One of the ways to help others is to educate everyone about staying safe on the Internet. So let’s make sure everyone knows about secure passwords and the keys to our digital empire, passwords should be closely cosseted. Password is nothing but all a cyber criminal needs to gain access to your account. Passwords are the digital keys to our networks of friends, our work colleagues, and even our banking and payment services. We want to keep our passwords private to protect our personal lives. The most important two passwords are those for your email and social network accounts. The bottom line is that a good password is all that may stand between you and a cyber criminal. There are many ways that hackers can crack your password outside of phishing attempts and spyware.

  • One method is by attempting to log on to your account and guessing your password based off of personal information gained from your security questions. This is why it is extremely important not to include any personal information in your passwords.
  • Another way that hackers can attempt to gain access to your password is via a password cracker. A password cracker uses brute force by using multiple combinations of characters repeatedly until it gains access to the account. The shorter and less complex your password is, the quicker it can be for the program to come up with the correct combination of characters.

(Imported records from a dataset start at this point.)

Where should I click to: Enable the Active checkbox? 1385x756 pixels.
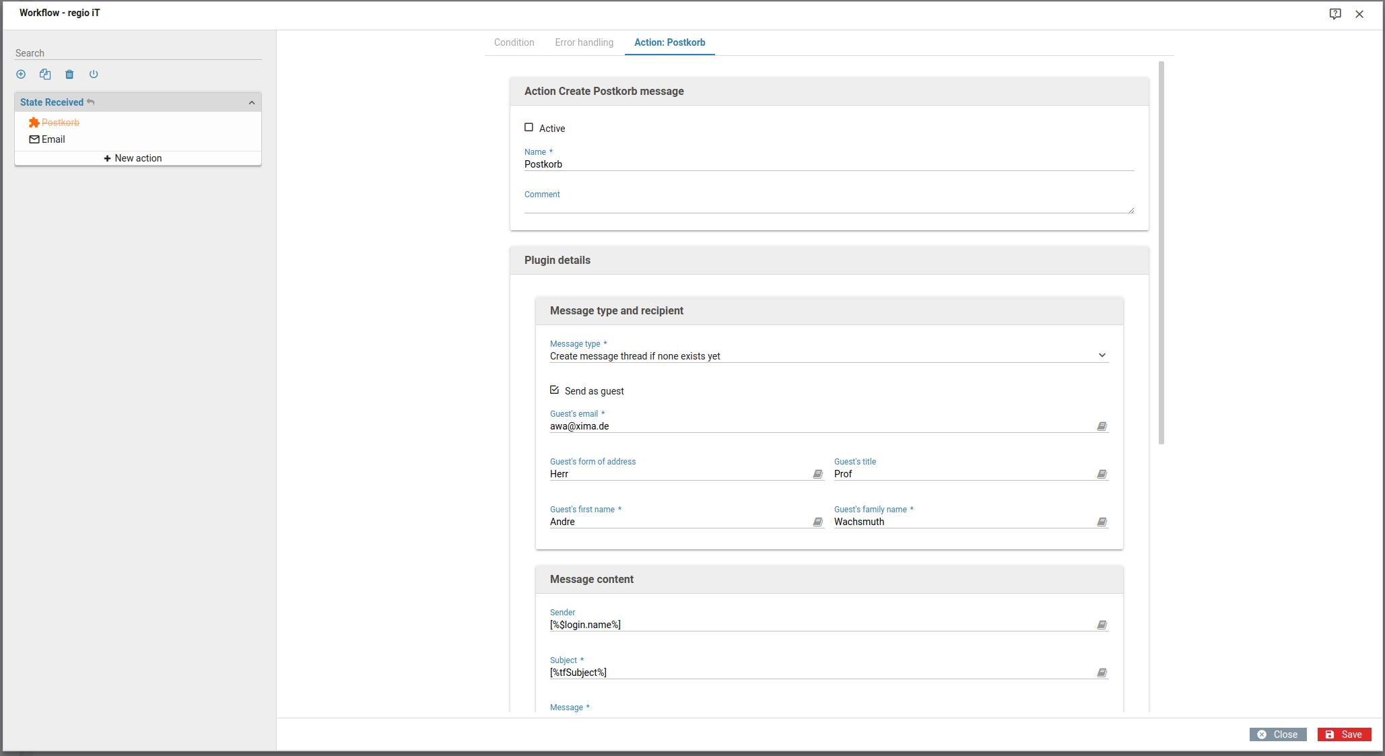point(529,127)
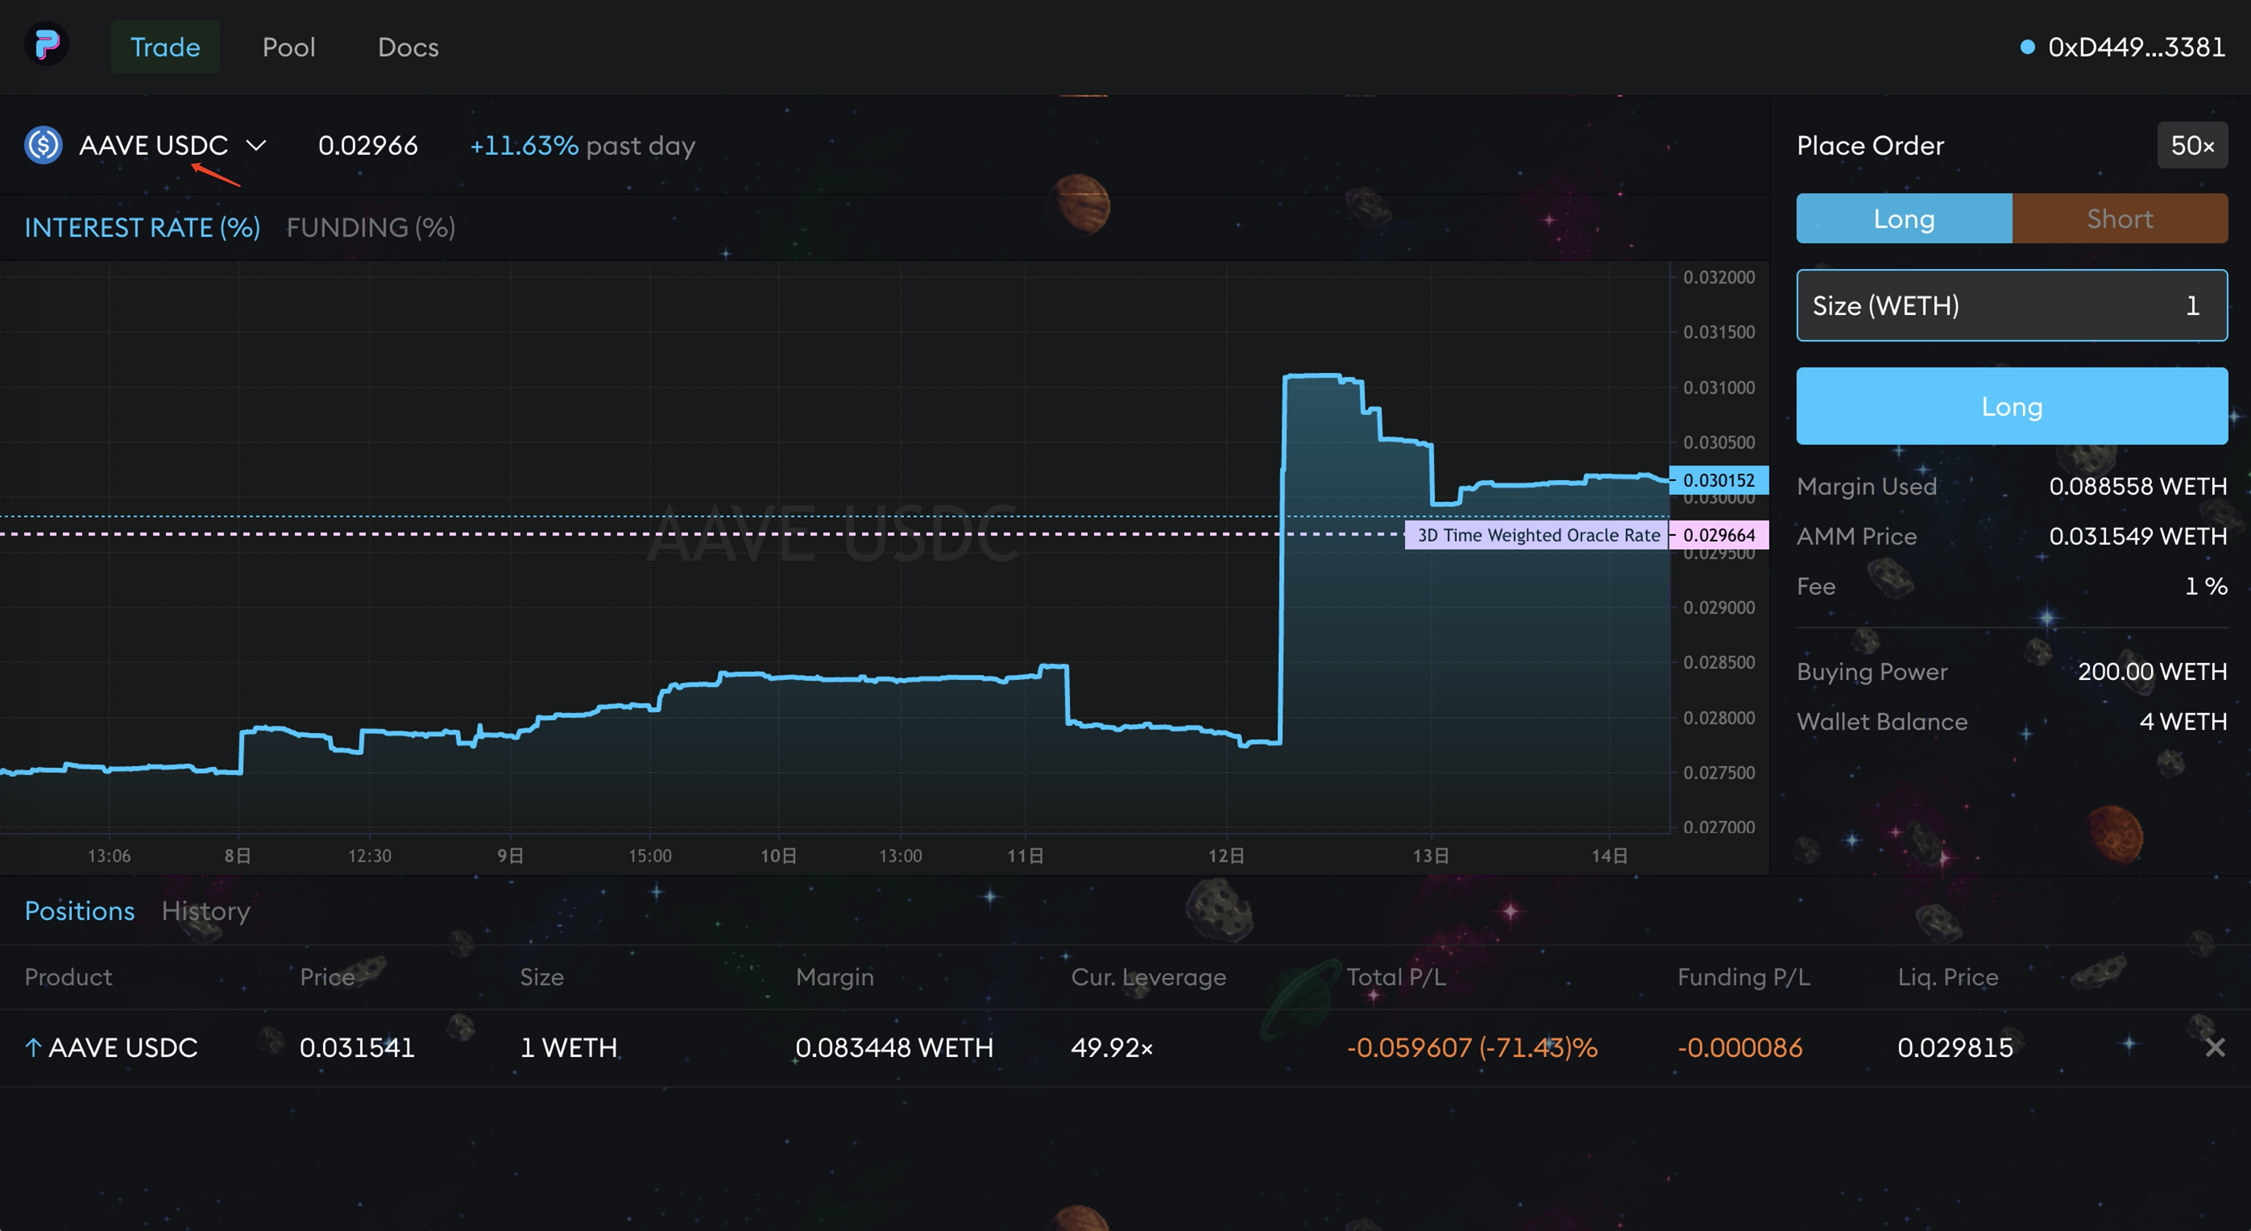Select the Trade navigation tab

[x=165, y=47]
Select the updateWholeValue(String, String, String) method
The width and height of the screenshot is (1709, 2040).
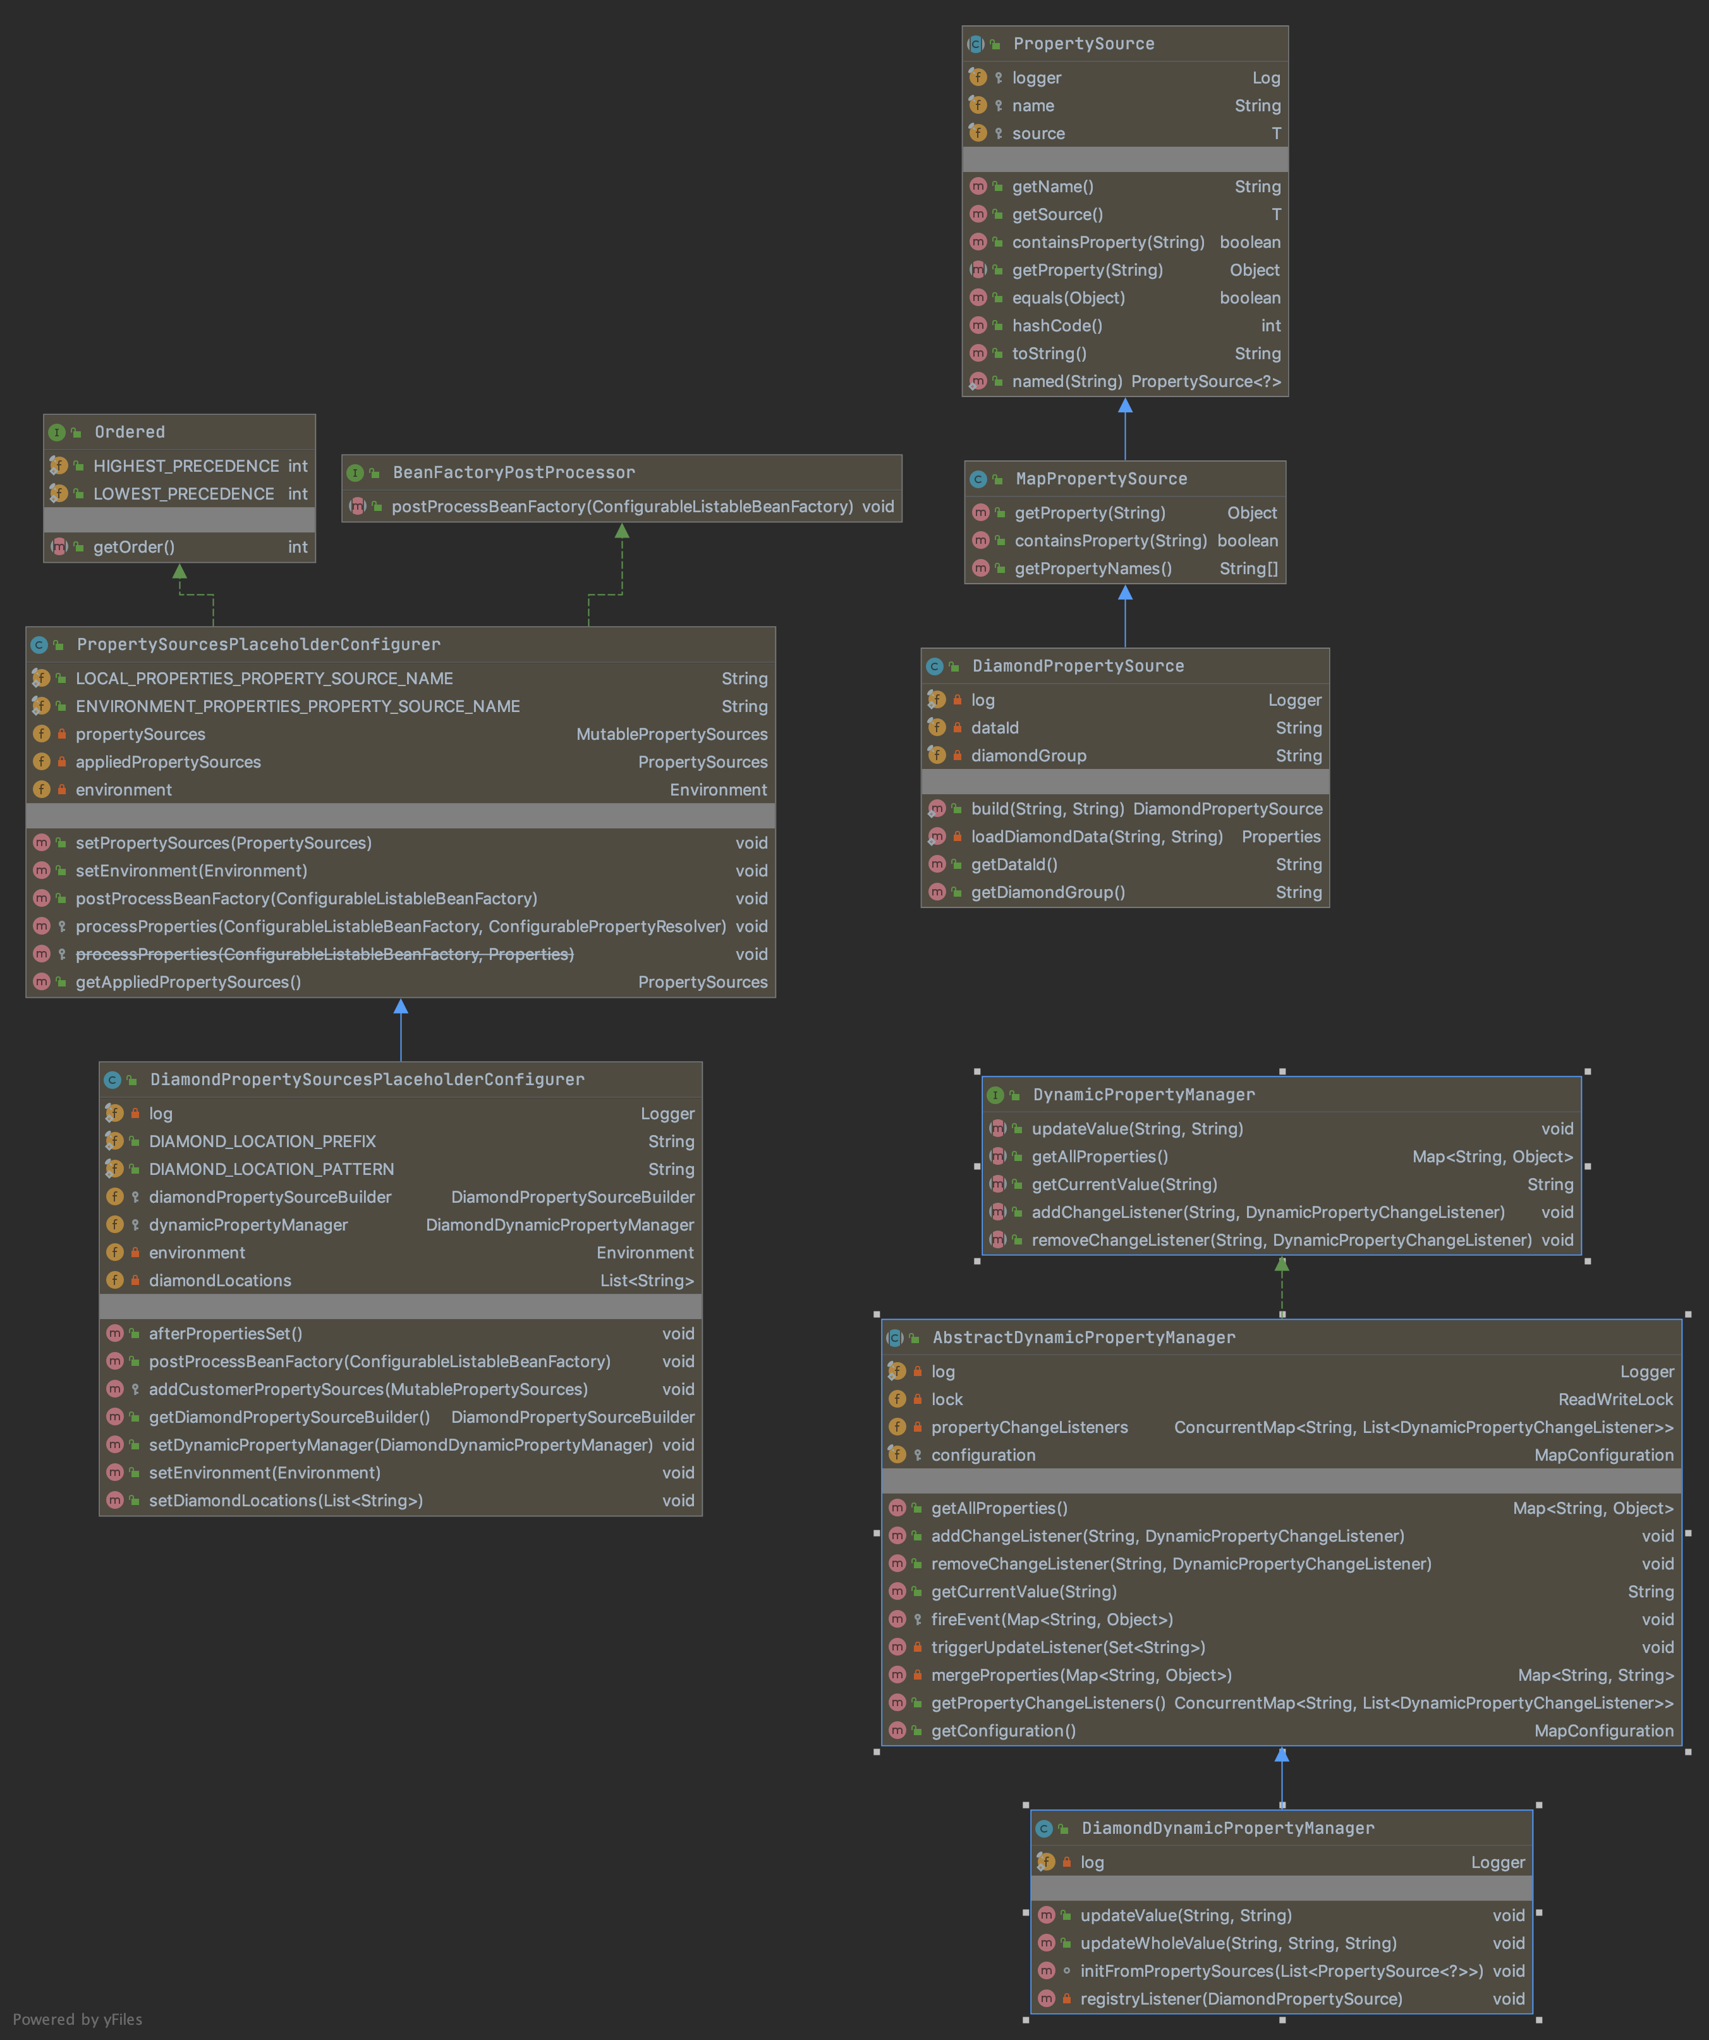1238,1943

In order to avoid being a victim of these kinds of hacks, we’ve combined a collection of Do’s and Don’ts on how to choose a secure user password.

  • Never use commonly used passwords.
  • Do use a combination of uppercase and lowercase letters, symbols and numbers.
  • Do use Two-Factor Authentication (2FA) whenever possible. 2FA adds another layer of security.
  • Do make sure your user passwords are at least eight characters long. The more characters and symbols your passwords contain, the more difficult they are to guess.
  • Don’t use a solitary word in any language. Hackers have dictionary-based systems to crack these types of passwords. If you insist on using a word, misspell it as much as possible, or insert numbers for letters. For example, if you want to use the word “chocolate” you can change it to CH0c0L@t3!
  • Don’t use a derivative of your name, the name of a family member or the name of a pet. In addition to names, do not use phone numbers, addresses, birthdays or Social Security numbers.
  • Don’t use the same password across multiple websites. If remembering multiple passwords is an issue, you can use a password manager (let you create a different very strong password for each of your sites).
  • It is recommended to use abbreviated phrases for passwords. You can choose a phrase such as “I want to go to England.” You can convert this phrase to an abbreviation by using the first letters of each word and changing the word “to” to a number “2.” This will result in the following basic password phrase: iw2g2e.
  • Don’t write your passwords down, share them with anyone or let anyone see you log into devices or websites.
  • Do change your passwords regularly.
  • Do log out of websites and devices when you are finished using them.
  • Don’t answer “yes” when prompted to save your password to a particular computer’s browser.